**Brief:**
The records below should be copied in full, exactly as shown.
───── Excerpted records
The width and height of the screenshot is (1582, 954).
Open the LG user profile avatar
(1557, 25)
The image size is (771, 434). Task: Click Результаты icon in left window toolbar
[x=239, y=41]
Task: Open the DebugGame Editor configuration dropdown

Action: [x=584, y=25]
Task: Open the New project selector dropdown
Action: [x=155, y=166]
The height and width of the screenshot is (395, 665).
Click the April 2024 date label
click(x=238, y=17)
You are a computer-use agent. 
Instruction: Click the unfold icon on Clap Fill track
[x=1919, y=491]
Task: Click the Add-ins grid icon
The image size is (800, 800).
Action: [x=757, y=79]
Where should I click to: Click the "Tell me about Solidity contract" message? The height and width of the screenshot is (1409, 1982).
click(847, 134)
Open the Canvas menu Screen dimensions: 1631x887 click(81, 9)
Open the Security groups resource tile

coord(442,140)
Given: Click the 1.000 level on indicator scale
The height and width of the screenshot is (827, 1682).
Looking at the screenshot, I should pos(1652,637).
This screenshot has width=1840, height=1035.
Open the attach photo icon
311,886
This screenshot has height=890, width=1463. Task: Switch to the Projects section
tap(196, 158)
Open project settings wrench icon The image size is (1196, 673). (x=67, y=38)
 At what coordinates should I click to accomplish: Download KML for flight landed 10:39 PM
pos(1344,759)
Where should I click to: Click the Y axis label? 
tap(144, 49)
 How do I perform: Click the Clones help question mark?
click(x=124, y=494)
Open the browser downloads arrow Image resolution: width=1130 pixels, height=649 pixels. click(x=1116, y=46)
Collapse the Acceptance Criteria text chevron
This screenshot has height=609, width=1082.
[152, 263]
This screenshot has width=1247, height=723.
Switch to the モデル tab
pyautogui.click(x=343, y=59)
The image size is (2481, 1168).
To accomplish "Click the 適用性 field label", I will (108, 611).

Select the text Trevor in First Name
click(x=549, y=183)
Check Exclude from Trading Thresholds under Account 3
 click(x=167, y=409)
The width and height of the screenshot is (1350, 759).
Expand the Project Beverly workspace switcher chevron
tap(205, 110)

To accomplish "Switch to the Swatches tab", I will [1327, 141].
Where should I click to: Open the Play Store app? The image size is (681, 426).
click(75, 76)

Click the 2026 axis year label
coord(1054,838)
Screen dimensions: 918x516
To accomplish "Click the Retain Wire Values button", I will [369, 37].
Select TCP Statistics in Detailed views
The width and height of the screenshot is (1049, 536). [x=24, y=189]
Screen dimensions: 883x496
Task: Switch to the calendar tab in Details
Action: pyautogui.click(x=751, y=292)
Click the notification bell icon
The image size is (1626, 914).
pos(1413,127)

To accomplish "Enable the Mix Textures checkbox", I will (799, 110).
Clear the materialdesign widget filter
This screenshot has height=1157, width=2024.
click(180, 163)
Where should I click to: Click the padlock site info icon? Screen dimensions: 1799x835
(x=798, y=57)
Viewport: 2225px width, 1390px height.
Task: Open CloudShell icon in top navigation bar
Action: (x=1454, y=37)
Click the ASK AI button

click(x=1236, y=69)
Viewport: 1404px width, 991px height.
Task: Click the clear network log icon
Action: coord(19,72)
──────────
**Written reply:**
The width and height of the screenshot is (1582, 954).
Open the LG user profile avatar
(1557, 25)
The image size is (771, 434). Task: Click Результаты icon in left window toolbar
[x=239, y=41]
Task: Open the DebugGame Editor configuration dropdown

Action: [x=584, y=25]
Task: Open the New project selector dropdown
Action: [x=155, y=166]
The height and width of the screenshot is (395, 665).
Click the April 2024 date label
click(x=238, y=17)
You are a computer-use agent. 
Instruction: Click the unfold icon on Clap Fill track
[x=1919, y=491]
Task: Click the Add-ins grid icon
The image size is (800, 800).
Action: [x=757, y=79]
Where should I click to: Click the "Tell me about Solidity contract" message? The height and width of the screenshot is (1409, 1982).
click(847, 134)
Open the Canvas menu Screen dimensions: 1631x887 click(81, 9)
Open the Security groups resource tile

coord(442,140)
Given: Click the 1.000 level on indicator scale
The height and width of the screenshot is (827, 1682).
Looking at the screenshot, I should pos(1652,637).
This screenshot has width=1840, height=1035.
Open the attach photo icon
311,886
This screenshot has height=890, width=1463. Task: Switch to the Projects section
tap(196, 158)
Open project settings wrench icon The image size is (1196, 673). (x=67, y=38)
 At what coordinates should I click to accomplish: Download KML for flight landed 10:39 PM
pos(1344,759)
Where should I click to: Click the Y axis label? 
tap(144, 49)
 How do I perform: Click the Clones help question mark?
click(x=124, y=494)
Open the browser downloads arrow Image resolution: width=1130 pixels, height=649 pixels. click(x=1116, y=46)
Collapse the Acceptance Criteria text chevron
This screenshot has height=609, width=1082.
[152, 263]
This screenshot has width=1247, height=723.
Switch to the モデル tab
pyautogui.click(x=343, y=59)
The image size is (2481, 1168).
To accomplish "Click the 適用性 field label", I will (108, 611).

Select the text Trevor in First Name
click(x=549, y=183)
Check Exclude from Trading Thresholds under Account 3
 click(x=167, y=409)
The width and height of the screenshot is (1350, 759).
Expand the Project Beverly workspace switcher chevron
tap(205, 110)

To accomplish "Switch to the Swatches tab", I will [1327, 141].
Where should I click to: Open the Play Store app? The image size is (681, 426).
click(75, 76)

Click the 2026 axis year label
coord(1054,838)
Screen dimensions: 918x516
To accomplish "Click the Retain Wire Values button", I will [369, 37].
Select TCP Statistics in Detailed views
The width and height of the screenshot is (1049, 536). [x=24, y=189]
Screen dimensions: 883x496
Task: Switch to the calendar tab in Details
Action: pyautogui.click(x=751, y=292)
Click the notification bell icon
The image size is (1626, 914).
pos(1413,127)

To accomplish "Enable the Mix Textures checkbox", I will (799, 110).
Clear the materialdesign widget filter
This screenshot has height=1157, width=2024.
click(180, 163)
Where should I click to: Click the padlock site info icon? Screen dimensions: 1799x835
(x=798, y=57)
Viewport: 2225px width, 1390px height.
Task: Open CloudShell icon in top navigation bar
Action: (x=1454, y=37)
Click the ASK AI button

click(x=1236, y=69)
Viewport: 1404px width, 991px height.
Task: Click the clear network log icon
Action: coord(19,72)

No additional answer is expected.